Update the passage of the travel piece "Zippity Do Da" that runs from "The AA (in this" through "I wasn’t wrong." by swapping "hotel" for "hostel", and give the revised passage.

* [Document segment]
###

Zippity Do Da
Whilst I clearly love food, drink and culture, I have come to realise that I much prefer to spend my holidays doing more physically active things. Hiking, kayaking and riding have all been high points of the trip so far. I was therefore really looking forward to my day with Argentina Adventures, the company recommended by my lovely guide, Juan.
The AA (in this case neither the Automobile Association nor Alcoholics Anonymous, although some might think that the latter might be more appropriate given recent consumption levels) had been easy to book with the previous day, and they agreed to pick me up at my hotel between 9:15 and 9:30. I have learned that Argentina Standard Time works on a slightly different system from Greenwich Mean Time, and that I should probably expect them around 9:45. I wasn’t wrong.
I joined the minivan full of about 10 other enthusiastic adventurers, ranging in age from teenagers to, well, me. They were all Argentinians. During the drive, I was asked to complete the information form and liability waiver, and the questions included both Blood type and Next of Kin. I’ve done white water rating in many places, including Class 5’s (the most difficult) in Zimbabwe and in Sri Lanka where the safety equipment was minimal but the leaches were plentiful. I’ve never been asked to provide my blood type. I won’t lie - it was a bit worrying. I shouldn’t have worried, though; AA were totally professional and I felt as safe on the day as one can possibly feel when being churned through a washing machine or being suspended 50 metres above a raging river.

###

* [Data below]
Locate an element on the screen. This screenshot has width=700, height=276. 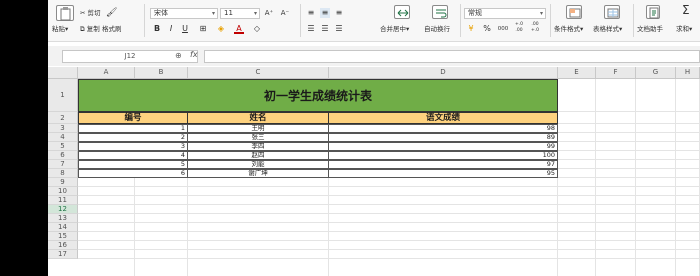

###

* [Solved exercise]
The AA (in this case neither the Automobile Association nor Alcoholics Anonymous, although some might think that the latter might be more appropriate given recent consumption levels) had been easy to book with the previous day, and they agreed to pick me up at my hostel between 9:15 and 9:30. I have learned that Argentina Standard Time works on a slightly different system from Greenwich Mean Time, and that I should probably expect them around 9:45. I wasn’t wrong.